When coronavirus blazed through Neuse Correctional Institution in Goldsboro, N.C., in mid-April, the North Carolina Department of Public Safety (DPS) tested everyone. At last count, the prison had 467 positive cases out of 701 men tested. One man died. Even more shocking than the 67% infection rate might be the fact that 98% of those who tested positive were at that point asymptomatic, according to DPS.
This indicates that limiting the spread of the virus in and out of correctional facilities cannot rely just on temperature-taking and selective testing of only those showing symptoms. Yet North Carolina doesn’t plan to systematically test young people in custody, but will instead wait for symptoms emerge.
Testing kits are available at each facility to test juveniles who are displaying symptoms, according to Diana Kees, deputy communications director for North Carolina DPS. If an outbreak occurs at a facility, additional testing would be performed, per the recommendation of the local health department.
So far, no youth held in custody in North Carolina has tested positive for coronavirus, and only one has been tested — a youth in Mecklenburg County Juvenile Detention Center.
As the novel coronavirus bore down in mid-March, DPS released about a quarter of the youth then held in juvenile detention facilities, where those accused of crimes are held pretrial. The state also released — either to “step-down” programs or to their homes — about 10% of the youth held in youth development facilities, where juvenile sentences are served.
Kees said it’s “not anticipated that many more juveniles will be released from detention prior to adjudication.”
Meanwhile, the state’s juvenile system had been handling an increased number of complaints in the previous months.
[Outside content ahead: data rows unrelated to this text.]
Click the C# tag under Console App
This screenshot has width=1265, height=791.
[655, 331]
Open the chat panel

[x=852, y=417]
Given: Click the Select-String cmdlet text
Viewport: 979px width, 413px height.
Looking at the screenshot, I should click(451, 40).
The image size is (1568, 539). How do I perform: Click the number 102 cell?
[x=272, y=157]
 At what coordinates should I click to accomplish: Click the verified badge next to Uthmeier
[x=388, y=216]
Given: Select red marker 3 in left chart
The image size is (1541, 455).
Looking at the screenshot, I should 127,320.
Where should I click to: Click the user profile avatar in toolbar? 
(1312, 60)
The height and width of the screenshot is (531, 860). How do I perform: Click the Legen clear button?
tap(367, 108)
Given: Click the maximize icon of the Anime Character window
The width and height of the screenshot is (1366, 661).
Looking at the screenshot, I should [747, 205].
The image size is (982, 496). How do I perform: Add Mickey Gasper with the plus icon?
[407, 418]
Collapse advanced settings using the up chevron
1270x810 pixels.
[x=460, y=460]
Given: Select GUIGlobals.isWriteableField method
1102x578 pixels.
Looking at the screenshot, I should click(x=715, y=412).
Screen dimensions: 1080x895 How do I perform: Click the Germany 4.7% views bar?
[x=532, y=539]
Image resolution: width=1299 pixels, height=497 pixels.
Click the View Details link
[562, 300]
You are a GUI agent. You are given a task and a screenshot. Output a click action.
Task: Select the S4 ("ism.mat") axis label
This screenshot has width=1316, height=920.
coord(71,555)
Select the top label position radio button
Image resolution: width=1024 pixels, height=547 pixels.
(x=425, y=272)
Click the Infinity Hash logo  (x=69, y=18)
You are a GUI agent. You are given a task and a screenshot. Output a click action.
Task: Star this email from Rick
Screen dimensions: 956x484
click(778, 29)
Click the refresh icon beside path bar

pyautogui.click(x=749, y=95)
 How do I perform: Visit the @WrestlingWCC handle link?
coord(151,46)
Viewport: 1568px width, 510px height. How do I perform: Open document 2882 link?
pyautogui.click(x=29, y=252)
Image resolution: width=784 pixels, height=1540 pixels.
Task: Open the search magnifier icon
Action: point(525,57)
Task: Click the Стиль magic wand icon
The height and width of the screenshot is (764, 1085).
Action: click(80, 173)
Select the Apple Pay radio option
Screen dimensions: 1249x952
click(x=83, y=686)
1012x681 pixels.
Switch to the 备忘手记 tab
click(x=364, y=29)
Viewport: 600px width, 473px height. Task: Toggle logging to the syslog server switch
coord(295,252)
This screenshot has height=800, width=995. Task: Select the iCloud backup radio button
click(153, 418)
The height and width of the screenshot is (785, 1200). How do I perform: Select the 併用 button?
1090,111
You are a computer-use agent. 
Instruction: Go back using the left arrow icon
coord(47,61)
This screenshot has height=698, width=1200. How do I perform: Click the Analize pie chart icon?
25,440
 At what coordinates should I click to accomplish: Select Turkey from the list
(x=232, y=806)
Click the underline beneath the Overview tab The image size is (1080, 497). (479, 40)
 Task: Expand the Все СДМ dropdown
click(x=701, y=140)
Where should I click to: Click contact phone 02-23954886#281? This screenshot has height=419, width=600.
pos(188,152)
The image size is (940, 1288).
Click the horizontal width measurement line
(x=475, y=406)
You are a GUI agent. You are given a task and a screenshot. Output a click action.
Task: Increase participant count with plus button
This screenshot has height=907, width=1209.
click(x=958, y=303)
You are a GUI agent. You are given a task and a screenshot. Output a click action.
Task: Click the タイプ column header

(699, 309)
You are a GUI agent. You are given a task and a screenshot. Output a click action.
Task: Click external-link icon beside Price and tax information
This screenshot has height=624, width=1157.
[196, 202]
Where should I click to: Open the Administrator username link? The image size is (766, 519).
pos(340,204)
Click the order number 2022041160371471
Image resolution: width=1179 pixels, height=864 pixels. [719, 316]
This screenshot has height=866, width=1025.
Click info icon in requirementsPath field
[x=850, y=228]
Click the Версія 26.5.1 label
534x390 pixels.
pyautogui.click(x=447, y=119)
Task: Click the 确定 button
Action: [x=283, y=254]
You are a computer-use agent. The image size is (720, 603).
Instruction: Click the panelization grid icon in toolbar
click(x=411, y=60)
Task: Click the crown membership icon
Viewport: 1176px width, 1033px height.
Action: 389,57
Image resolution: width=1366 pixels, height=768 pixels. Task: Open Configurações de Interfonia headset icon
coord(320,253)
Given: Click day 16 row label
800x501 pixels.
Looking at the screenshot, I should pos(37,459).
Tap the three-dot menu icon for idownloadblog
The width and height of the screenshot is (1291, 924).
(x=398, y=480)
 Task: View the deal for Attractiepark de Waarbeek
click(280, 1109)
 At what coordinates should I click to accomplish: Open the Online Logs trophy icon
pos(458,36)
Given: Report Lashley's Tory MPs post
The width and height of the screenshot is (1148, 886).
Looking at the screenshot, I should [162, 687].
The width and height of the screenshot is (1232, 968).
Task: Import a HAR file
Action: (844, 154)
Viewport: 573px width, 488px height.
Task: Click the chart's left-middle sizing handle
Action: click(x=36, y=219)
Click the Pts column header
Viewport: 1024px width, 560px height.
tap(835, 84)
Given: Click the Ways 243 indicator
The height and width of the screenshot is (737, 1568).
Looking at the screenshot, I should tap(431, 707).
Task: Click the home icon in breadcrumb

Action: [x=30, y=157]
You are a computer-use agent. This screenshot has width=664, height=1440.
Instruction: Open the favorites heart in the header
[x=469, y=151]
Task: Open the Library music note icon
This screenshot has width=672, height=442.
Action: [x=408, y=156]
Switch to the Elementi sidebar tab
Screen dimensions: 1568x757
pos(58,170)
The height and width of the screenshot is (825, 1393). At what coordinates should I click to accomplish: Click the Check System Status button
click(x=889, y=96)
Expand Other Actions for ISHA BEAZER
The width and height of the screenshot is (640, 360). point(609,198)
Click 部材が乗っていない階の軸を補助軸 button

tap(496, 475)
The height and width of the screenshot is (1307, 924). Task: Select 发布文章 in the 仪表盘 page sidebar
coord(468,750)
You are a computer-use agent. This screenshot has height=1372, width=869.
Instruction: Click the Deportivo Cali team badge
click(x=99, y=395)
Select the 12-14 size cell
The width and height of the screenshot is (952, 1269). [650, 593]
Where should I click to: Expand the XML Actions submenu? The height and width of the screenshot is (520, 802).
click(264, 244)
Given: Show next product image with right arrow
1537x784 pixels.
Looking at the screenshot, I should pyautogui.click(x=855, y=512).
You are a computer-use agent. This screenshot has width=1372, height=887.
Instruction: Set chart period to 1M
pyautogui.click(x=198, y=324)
That’s because, after the Dec. 1 implementation of the state’s raise the age law, it was newly adjudicating the cases of 16- and 17-year-olds.
In addition to the 18 youth released from youth development facilities, another six are being considered for release, Kees said.
On April 1, the Mecklenburg County sheriff’s office learned that a contract nurse with the Mecklenburg County Juvenile Detention Center had tested positive for COVID-19.
Three weeks later, the state’s association for workers at both juvenile and adult detention facilities announced it had secured 20,000 COVID test kits, enough to test any employee who wanted one.
“Our personnel are on the frontlines of this crisis. This is an important step in providing DPS employees with peace of mind,” said Deborah Harney, chairwoman of the Select Committee on Prison Reform for the State Employees Association of North Carolina.
In at least 26 states, 352 juvenile facility staff had tested positive for COVID-19 as of Monday, according to The Sentencing Project. In 19 states plus the District of Columbia, 204 youth in custody had tested positive as of Monday.
New Jersey became the first state to say on April 28 it would test every youth in its custody, following demands from activists after 19 youths in state facilities tested positive.
DPS says it has brought in additional health care workers to train staff on coronavirus-related matters and has distributed washable masks to all employees and youth in the custody of juvenile justice.
“The juveniles’ cloth masks are laundered nightly. Juveniles are encouraged to wear the masks and maintain social distancing equivalent to or in excess of six feet,” Kees said.
Advocacy groups filed an emergency petition with the North Carolina Supreme Court on April 8 demanding the release of adults and youth held in custody during coronavirus. They wrote, “Moreover, because young people are more frequently asymptomatic carriers of COVID-19, an outbreak in the juvenile detention centers and YDCs [youth detention centers] across the state would be particularly difficult to contain, even while facility staff would continue to come and go, spreading the disease among the youth and in their communities.” The case is pending before Wake County Superior Court Judge Vince Rozier.
Juvenile justice advocates say that in the absence of testing for youth in custody, DPS must release them.
“I think what needs to be done is releasing of enough youth so that they can be in compliance with CDC [Centers for Disease Control and Prevention] guidelines on social distancing,” said Ricky Watson, executive director of the National Juvenile Justice Network.